Symbolism and The Big Game

If a German soccer team showed up for an international match today wearing uniforms from the Nazi era, complete with swastikas and “Third Reich” emblazoned across the front, would anyone regard this as quaint, or mere nostalgia for German sport’s good old days? 

So what are we to think of the Russian hockey team playing against Canada and Finland this week, in a legitimate international tournament, wearing the old USSR (“CCCP”) team jerseys?

More interestingly, what are the Russian players being forced to wear those jerseys supposed to think? What are the Russian people, sitting at home watching this game on television, supposed to think? 
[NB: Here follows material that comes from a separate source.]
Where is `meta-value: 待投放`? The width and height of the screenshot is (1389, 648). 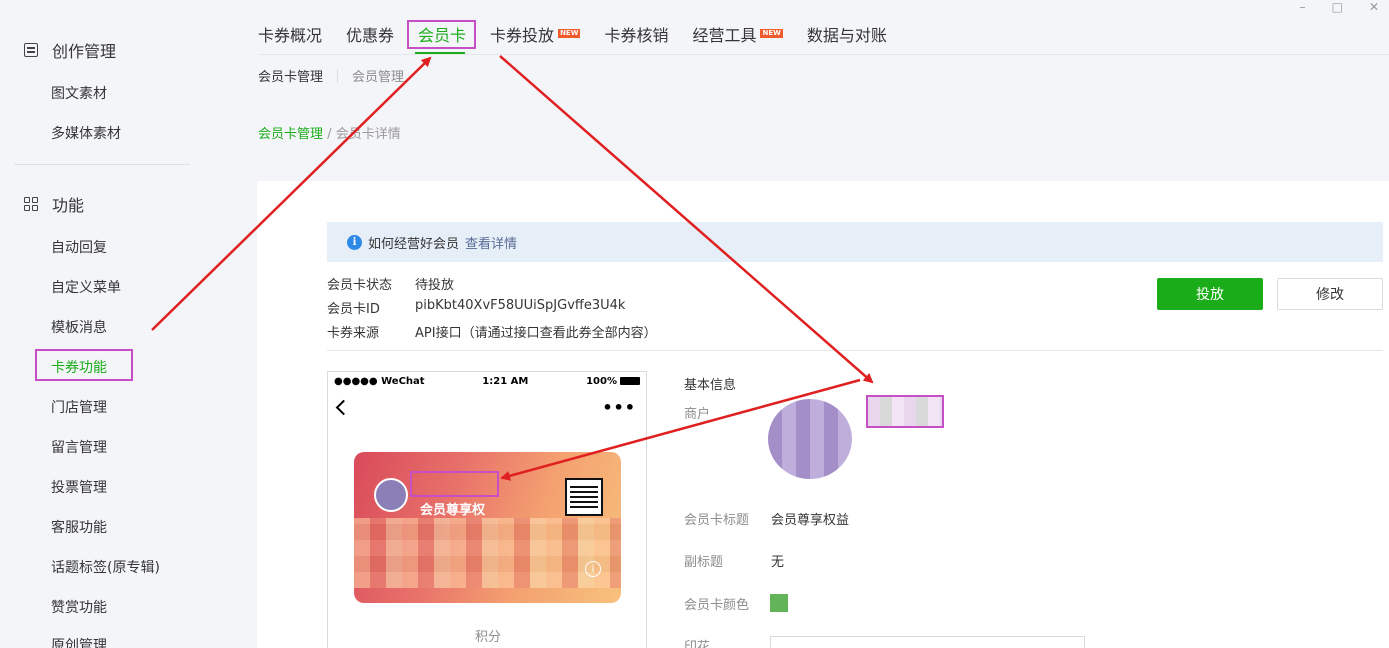 meta-value: 待投放 is located at coordinates (435, 286).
And even more importantly than that, I wonder what they did think? Were the players proud to wear those uniforms celebrating the communist dictatorship that destroyed the country of their fathers and forefathers? Did any of them refuse to suit up for the game, rather than submit to such an emasculating moment of symbolism on behalf of their KGB dictator “president”? Did the Russian television audience enjoy seeing those nice old red and white jerseys again, or did they feel nauseous at the blunt reminder that their president-for-life is reviving the expansionist and totalitarian dreams of his earlier career.
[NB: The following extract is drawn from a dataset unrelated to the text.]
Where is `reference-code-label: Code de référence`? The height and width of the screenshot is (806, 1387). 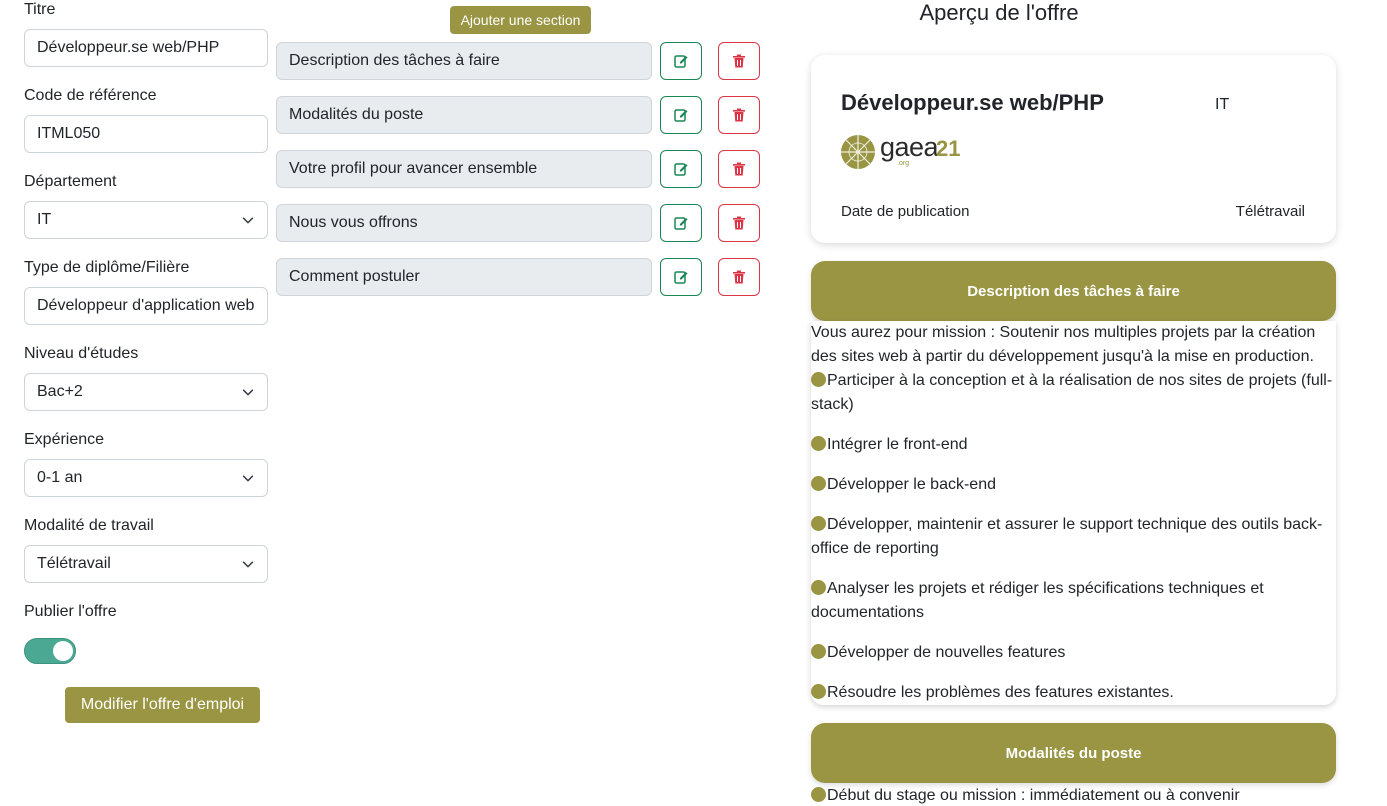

I know one thing for sure. Tucker Carlson will be trying to figure out how to dismiss it as good clean fun. Robert Spencer at PJ Media will be trying to bury this ugly propagandistic reminiscence under obfuscations about how Putin can teach Western leaders some good lessons about the value of real-world experience.
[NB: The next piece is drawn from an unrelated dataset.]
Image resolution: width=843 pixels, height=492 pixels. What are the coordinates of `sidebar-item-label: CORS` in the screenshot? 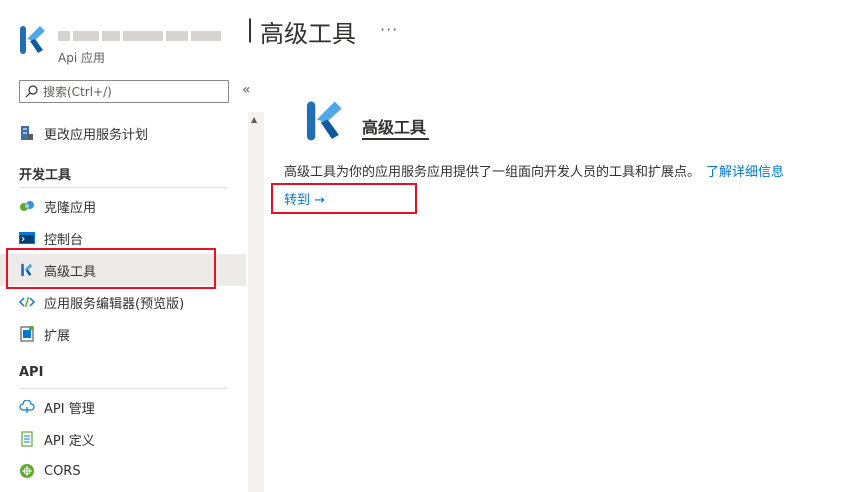 It's located at (62, 471).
As for what I do not know for sure, I nevertheless feel quite comfortable offering the following conjecture.

America sees China’s ascendancy either with indifference as long as the dollars keep rolling in (the conservative view), or with admiration and a desire to function well as an obedient underling to great leader Xi Jinping (the progressive view). Vladimir Putin, on the other hand, clearly sees the need to assert himself at this moment, to establish his seriousness as a rival to anyone. His current challenge to the West is in earnest, and will be pushed as far as necessary without wavering, in part because it is also a symbolic message to China. Both Putin and Xi have been playing on the edges of all-out aggression for years. Both are firmly established in power now, and getting older. There is only so much time to do what one hopes to do with one’s absolute power. And no one seeks absolute power without some kind of broad agenda for its use. Putin is trying not to be outdone in brazenness by the upstart challenger to the east. Meanwhile, the West, milquetoast, morally fatigued, and largely purposeless in its trajectory, is looking more and more like the frontrunner in a long distance race. The two runners who have been trailing him at a safe distance for some time are now beginning to pick up their respective paces, increasingly eyeing each other, knowing they are the true contenders here, while the frontrunner, increasingly exhausted and feeling the first twinges of resignation, tries to convince his ego that the other two are still primarily concerned about him. He is fooling himself. The other two are merely using him as a reference point or psychological stand-in for their intensifying focus on one another.